Output the listing exactly, leaving out no line.
◆ ◆ ◆ ◆
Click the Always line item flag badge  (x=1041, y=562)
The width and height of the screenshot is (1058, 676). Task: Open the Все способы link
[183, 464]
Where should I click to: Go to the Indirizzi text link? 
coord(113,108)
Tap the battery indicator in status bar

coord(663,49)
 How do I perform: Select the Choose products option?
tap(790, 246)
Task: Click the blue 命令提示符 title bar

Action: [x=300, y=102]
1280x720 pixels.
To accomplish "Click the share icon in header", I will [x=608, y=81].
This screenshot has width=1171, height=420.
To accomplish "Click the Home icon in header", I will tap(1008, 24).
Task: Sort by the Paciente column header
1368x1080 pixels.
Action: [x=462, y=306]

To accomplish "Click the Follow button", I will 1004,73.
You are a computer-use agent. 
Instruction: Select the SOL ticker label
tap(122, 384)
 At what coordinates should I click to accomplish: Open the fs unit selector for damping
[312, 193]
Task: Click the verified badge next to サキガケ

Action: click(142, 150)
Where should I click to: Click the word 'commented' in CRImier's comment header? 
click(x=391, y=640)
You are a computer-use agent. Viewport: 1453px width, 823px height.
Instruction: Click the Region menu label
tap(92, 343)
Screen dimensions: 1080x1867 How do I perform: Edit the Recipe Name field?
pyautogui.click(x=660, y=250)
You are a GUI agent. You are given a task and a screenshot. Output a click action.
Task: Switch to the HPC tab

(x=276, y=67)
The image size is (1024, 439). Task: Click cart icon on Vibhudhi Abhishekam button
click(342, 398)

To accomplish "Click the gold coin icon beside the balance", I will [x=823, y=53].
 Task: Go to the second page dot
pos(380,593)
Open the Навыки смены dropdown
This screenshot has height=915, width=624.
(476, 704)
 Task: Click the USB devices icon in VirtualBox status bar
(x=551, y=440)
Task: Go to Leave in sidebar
◆ ◆ ◆ ◆
● Solved exercise:
Click the Always line item flag badge  (x=1041, y=562)
The width and height of the screenshot is (1058, 676). Task: Open the Все способы link
[183, 464]
Where should I click to: Go to the Indirizzi text link? 
coord(113,108)
Tap the battery indicator in status bar

coord(663,49)
 How do I perform: Select the Choose products option?
tap(790, 246)
Task: Click the blue 命令提示符 title bar

Action: [x=300, y=102]
1280x720 pixels.
To accomplish "Click the share icon in header", I will [x=608, y=81].
This screenshot has width=1171, height=420.
To accomplish "Click the Home icon in header", I will tap(1008, 24).
Task: Sort by the Paciente column header
1368x1080 pixels.
Action: [x=462, y=306]

To accomplish "Click the Follow button", I will 1004,73.
You are a computer-use agent. 
Instruction: Select the SOL ticker label
tap(122, 384)
 At what coordinates should I click to accomplish: Open the fs unit selector for damping
[312, 193]
Task: Click the verified badge next to サキガケ

Action: click(142, 150)
Where should I click to: Click the word 'commented' in CRImier's comment header? 
click(x=391, y=640)
You are a computer-use agent. Viewport: 1453px width, 823px height.
Instruction: Click the Region menu label
tap(92, 343)
Screen dimensions: 1080x1867 How do I perform: Edit the Recipe Name field?
pyautogui.click(x=660, y=250)
You are a GUI agent. You are given a task and a screenshot. Output a click action.
Task: Switch to the HPC tab

(x=276, y=67)
The image size is (1024, 439). Task: Click cart icon on Vibhudhi Abhishekam button
click(342, 398)

To accomplish "Click the gold coin icon beside the balance", I will [x=823, y=53].
 Task: Go to the second page dot
pos(380,593)
Open the Навыки смены dropdown
This screenshot has height=915, width=624.
(476, 704)
 Task: Click the USB devices icon in VirtualBox status bar
(x=551, y=440)
Task: Go to Leave in sidebar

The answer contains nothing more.